CASE STUDY — Part VII: Production RAG Assistant (Eval, Drift, Safety)

SCENARIO

You're building a support assistant that answers questions from internal docs.

It must:

cite sources
avoid hallucinations
handle doc drift
be measurable

Why RAG is hard in production: RAG (Retrieval-Augmented Generation) combines retrieval (fetch relevant chunks) with generation (LLM produces answer). Each layer can fail: retrieval fetches wrong chunks, chunks are stale, the model ignores them and hallucinates, or the model refuses valid questions. In dev, a few hand-picked queries look great. In production, long-tail questions, adversarial inputs, and constantly changing docs expose weaknesses. You need eval, safety, drift detection, and phased rollout—or you ship a system that confidently gives wrong answers.

ARCHITECTURE

RAG pipeline:

Ingest: Docs → chunk → embed → index (vector store).
Query: User question → embed → retrieve top-k chunks.
Generate: Compose prompt with chunks + question → LLM → answer + citations.

Architecture diagram:

┌─────────────┐     ┌──────────────┐     ┌─────────────┐
│  Docs       │────►│  Chunker     │────►│  Embedder   │
│  (Markdown, │     │  (sentence,  │     │  (model X)  │
│   PDF)      │     │   paragraph) │     │             │
└─────────────┘     └──────────────┘     └──────┬──────┘
                                                │
                                                ▼
┌─────────────┐     ┌──────────────┐     ┌─────────────┐
│  User       │────►│  Retriever   │◄────│  Vector     │
│  Question   │     │  (top-k)    │     │  Index      │
└─────────────┘     └──────┬───────┘     └─────────────┘
                          │
                          ▼
                 ┌──────────────────┐
                 │  Prompt + Chunks  │────► LLM ────► Answer + Citations
                 └──────────────────┘

Chunking strategies: Sentence-based (small, precise), paragraph-based (more context), or semantic (split on topic boundaries). Tradeoff: smaller chunks = better retrieval precision, larger = more context per chunk. Start with 256–512 tokens; tune based on retrieval quality.

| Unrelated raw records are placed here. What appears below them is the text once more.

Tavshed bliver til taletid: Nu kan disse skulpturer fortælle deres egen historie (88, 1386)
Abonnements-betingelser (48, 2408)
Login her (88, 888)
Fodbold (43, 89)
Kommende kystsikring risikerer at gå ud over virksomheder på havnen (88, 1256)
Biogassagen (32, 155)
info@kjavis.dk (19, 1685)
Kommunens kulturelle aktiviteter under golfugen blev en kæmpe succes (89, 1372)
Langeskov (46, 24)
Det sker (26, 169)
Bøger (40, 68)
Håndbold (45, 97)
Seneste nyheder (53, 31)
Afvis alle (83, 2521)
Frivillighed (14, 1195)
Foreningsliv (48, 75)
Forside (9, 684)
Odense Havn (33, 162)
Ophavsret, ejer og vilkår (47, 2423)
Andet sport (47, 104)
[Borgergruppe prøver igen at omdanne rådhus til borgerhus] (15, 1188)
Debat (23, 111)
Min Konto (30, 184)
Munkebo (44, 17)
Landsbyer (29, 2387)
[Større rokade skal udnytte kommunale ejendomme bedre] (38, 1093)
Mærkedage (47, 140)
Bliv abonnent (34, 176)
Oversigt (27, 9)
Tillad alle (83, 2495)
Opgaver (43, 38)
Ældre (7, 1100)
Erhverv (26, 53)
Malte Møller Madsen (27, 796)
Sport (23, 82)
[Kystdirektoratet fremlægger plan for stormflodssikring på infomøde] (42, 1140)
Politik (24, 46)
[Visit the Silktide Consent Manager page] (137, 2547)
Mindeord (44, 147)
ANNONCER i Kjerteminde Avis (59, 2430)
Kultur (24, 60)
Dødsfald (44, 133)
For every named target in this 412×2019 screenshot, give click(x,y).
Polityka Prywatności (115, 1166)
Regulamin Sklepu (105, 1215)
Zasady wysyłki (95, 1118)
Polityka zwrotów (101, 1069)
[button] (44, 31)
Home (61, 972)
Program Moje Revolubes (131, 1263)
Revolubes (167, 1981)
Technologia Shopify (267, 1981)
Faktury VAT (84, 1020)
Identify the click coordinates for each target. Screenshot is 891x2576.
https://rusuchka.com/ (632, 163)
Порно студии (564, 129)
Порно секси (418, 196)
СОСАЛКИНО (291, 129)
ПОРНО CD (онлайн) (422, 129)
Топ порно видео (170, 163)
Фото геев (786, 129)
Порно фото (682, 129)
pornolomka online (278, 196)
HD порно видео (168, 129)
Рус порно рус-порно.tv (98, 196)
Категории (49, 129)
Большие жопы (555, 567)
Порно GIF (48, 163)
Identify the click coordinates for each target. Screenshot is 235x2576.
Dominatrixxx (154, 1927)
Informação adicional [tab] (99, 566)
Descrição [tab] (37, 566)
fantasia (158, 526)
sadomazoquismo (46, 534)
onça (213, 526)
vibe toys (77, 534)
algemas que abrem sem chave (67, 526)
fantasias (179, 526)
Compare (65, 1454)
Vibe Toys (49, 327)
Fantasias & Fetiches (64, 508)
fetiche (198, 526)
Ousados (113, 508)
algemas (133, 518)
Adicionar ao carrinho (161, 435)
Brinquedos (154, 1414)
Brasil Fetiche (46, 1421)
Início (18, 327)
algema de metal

Embedding model selection: Use the same model for index and query. Mixing models (e.g., index with model A, query with model B) degrades retrieval. Track embedding model version—when you upgrade, re-embed everything.

EVALUATION (BEFORE SHIPPING)

Create a golden set: 50–200 representative questions with expected key points. Include edge cases: out-of-scope questions, ambiguous questions, questions that should trigger "I don't know."

Metrics table:

Metric	Definition	How to measure
Groundedness	Is every claim in the answer supported by retrieved chunks?	LLM-as-judge or rule-based: check if cited chunks contain the claim.
Faithfulness	Does the answer stay within the chunks? No external knowledge.	Same as groundedness; focus on "no unsupported claims."
Relevance	Does the answer address the question?	LLM-as-judge: score 1–5.
Retrieval quality	Did we fetch the right chunks?	Human eval: for each Q, are top-3 chunks relevant?
Refusal accuracy	For out-of-scope Q, does it say "I don't know" vs hallucinate?	Binary: correct refusal or not.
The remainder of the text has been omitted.